Il faut par ailleurs rappeler que France Télévisions ne finance pas seule ces œuvres. Il s’agit en réalité de coproductions associant des studios indépendants et le CNC, dont les fonds ne proviennent pas de l’impôt des contribuables, mais de taxes affectées prélevées directement sur le secteur audiovisuel et cinématographique. 

Dans son rapport, Charles Alloncle indique vouloir « réaffecter les économies réalisées à la rénovation du patrimoine ». Cette déclaration en dit long sur la vision de la droite conservatrice et de l’extrême droite, pour qui le patrimoine se résume principalement aux pierres anciennes, plutôt qu’aux cultures et aux langues vivantes. Rappelons d’ailleurs que le Rassemblement National, auquel Charles Alloncle est allié, s’est abstenu lors du vote de la loi Molac.

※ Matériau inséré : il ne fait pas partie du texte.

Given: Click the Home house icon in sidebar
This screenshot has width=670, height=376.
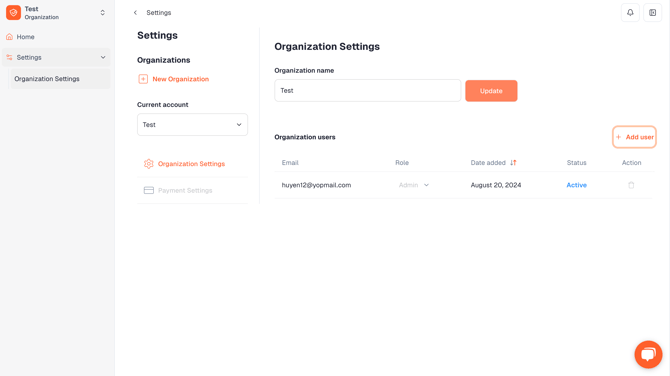Looking at the screenshot, I should point(9,37).
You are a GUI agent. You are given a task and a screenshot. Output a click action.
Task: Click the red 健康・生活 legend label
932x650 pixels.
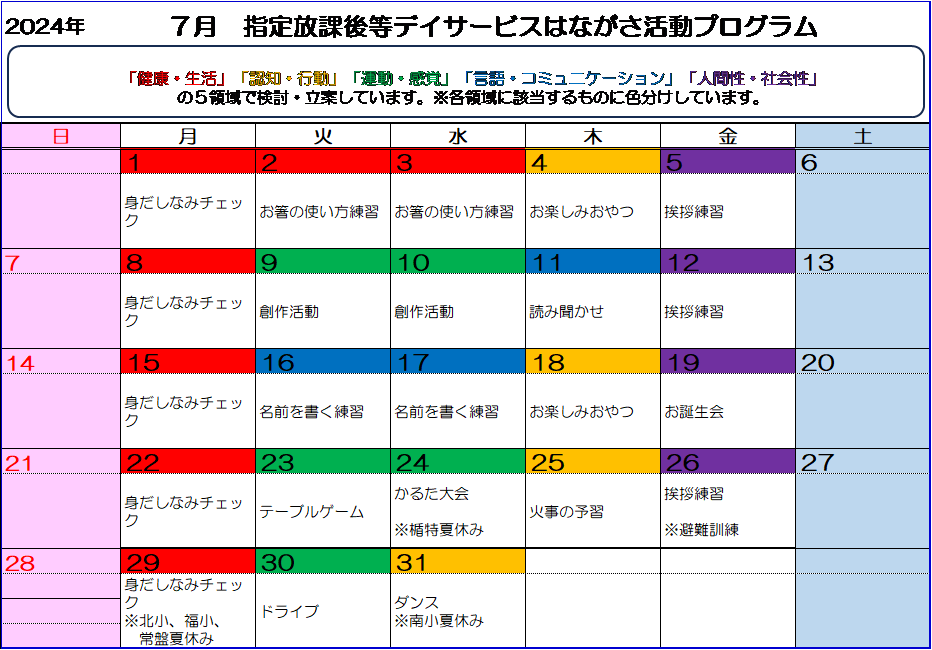click(x=182, y=78)
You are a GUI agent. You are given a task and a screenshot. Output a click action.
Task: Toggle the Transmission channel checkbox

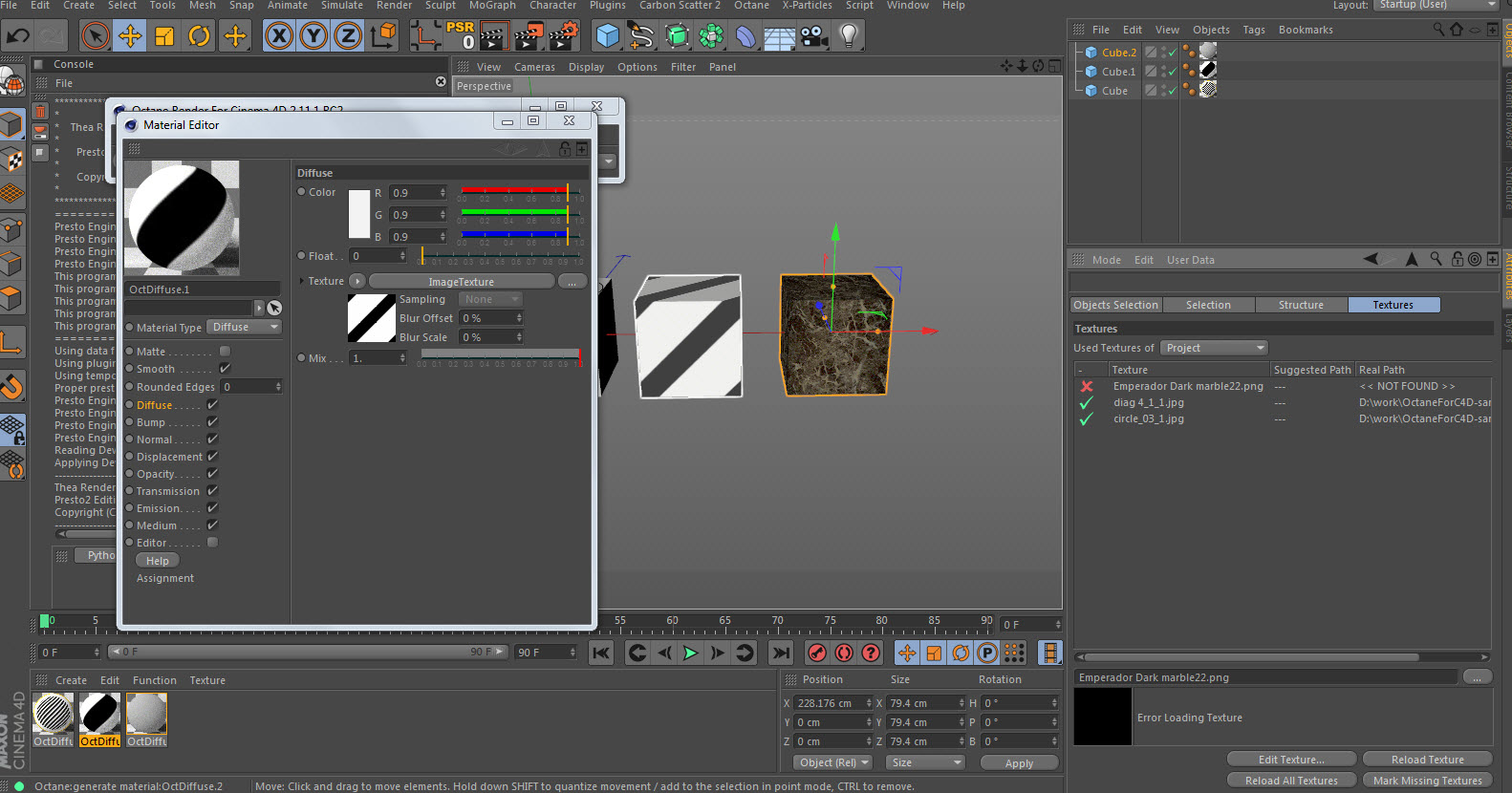[212, 491]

La proposition n°46 a rencontré une vive opposition à gauche et auprès de la droite républicaine. Ainsi, le groupe Écologiste et Social souligne dans sa contribution que « la fusion de France 3 et ICI serait […] très dommageable d’un point de vue de la mission d’intérêt général d’information de proximité qui guide le service public de l’audiovisuel et qui permet à la France, pays centralisé s’il en est, de valoriser l’actualité politique, culturelle, sportive et économique de ses territoires ».

De même le député François-Xavier Ceccoli (Droite Républicaine), membre de la commission, assure que « les antennes régionales [du service de l’audiovisuel public] jouent un rôle irremplaçable, au service, notamment, de la promotion et de la transmission de nos langues régionales et de notre culture. »

On espère que les députés se souviendront de ces principes au moment où les propositions de Charles Alloncle seront soumises au vote de l’Assemblée nationale.